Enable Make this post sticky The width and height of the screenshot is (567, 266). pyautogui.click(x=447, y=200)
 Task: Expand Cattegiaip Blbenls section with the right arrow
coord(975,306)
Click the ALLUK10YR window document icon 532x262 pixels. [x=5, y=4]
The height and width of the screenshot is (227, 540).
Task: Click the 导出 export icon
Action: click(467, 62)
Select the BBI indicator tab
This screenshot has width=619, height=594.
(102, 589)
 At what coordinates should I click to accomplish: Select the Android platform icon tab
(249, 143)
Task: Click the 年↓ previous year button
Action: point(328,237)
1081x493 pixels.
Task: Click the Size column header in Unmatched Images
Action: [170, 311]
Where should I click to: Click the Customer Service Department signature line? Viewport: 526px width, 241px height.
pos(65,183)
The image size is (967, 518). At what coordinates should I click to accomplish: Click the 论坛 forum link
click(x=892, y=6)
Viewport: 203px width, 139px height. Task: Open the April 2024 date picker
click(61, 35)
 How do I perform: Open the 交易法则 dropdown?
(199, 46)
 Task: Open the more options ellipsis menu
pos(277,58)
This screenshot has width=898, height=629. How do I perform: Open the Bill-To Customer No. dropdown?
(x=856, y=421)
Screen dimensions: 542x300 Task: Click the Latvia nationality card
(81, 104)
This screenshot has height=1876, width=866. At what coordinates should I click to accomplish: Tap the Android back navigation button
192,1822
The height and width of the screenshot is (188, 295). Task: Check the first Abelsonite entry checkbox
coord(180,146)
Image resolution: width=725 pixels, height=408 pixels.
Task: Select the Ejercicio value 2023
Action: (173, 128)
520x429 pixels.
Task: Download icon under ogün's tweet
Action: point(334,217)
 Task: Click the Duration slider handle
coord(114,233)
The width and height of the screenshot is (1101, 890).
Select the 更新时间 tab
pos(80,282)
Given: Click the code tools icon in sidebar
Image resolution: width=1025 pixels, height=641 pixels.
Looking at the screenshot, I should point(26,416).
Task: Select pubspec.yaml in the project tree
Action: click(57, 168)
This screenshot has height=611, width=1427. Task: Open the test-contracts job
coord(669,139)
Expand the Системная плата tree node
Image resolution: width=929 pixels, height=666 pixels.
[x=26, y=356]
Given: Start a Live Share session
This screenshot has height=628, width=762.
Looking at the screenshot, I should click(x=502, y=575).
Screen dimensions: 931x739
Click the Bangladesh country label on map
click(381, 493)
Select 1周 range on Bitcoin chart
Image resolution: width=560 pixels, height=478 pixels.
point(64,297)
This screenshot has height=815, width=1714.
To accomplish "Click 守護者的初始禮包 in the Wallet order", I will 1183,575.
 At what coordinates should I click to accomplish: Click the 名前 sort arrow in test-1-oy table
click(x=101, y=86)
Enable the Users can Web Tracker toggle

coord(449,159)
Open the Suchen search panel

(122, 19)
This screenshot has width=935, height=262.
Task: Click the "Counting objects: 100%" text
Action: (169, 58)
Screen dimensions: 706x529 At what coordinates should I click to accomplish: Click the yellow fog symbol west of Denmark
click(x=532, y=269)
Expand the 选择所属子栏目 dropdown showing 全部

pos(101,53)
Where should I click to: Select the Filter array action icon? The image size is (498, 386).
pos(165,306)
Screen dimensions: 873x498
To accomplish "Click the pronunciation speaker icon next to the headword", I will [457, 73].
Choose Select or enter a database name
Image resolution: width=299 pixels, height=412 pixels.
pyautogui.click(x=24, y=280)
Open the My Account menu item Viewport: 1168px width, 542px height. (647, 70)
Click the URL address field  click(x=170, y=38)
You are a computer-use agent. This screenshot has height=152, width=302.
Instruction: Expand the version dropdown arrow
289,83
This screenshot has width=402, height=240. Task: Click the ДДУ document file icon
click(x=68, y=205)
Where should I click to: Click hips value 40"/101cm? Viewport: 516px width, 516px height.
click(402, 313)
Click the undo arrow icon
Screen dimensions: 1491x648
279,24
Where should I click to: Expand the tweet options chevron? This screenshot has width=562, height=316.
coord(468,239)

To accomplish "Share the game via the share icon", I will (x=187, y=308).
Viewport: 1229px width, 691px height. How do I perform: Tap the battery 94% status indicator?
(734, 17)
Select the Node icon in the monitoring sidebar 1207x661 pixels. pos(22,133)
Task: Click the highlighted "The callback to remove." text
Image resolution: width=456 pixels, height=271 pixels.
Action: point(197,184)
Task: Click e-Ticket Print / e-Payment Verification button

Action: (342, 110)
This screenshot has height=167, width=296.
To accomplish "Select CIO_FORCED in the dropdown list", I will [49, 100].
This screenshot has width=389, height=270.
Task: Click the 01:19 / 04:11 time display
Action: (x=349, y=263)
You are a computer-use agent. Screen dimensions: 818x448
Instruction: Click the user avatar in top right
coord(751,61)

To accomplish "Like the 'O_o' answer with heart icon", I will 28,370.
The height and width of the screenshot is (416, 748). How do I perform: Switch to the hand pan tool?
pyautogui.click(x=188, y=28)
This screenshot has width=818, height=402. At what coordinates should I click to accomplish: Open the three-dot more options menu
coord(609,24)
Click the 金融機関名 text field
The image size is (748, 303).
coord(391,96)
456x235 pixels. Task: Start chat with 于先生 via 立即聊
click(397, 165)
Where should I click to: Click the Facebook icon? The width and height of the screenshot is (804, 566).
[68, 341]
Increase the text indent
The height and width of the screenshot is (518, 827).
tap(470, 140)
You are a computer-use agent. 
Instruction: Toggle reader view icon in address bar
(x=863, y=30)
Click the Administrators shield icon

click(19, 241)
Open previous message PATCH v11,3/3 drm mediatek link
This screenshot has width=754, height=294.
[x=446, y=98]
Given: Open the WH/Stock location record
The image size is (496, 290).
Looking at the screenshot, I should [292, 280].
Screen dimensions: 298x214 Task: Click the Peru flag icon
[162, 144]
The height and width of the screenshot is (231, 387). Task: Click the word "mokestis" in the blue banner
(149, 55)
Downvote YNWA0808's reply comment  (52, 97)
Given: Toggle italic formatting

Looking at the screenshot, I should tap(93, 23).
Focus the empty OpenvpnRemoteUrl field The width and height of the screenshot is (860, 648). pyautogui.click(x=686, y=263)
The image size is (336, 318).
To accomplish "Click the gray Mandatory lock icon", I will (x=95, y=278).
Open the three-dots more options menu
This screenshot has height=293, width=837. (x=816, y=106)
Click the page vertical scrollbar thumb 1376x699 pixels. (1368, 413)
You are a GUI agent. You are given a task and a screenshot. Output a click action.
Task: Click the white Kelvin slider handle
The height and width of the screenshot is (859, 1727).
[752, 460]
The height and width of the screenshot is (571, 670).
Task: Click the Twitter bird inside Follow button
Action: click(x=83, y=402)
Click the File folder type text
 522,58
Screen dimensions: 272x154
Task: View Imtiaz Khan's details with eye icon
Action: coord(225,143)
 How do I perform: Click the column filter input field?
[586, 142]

******************************

What is the number of lines in the records that contain the string "agent"? Give only that number.

** Answer to this problem **
4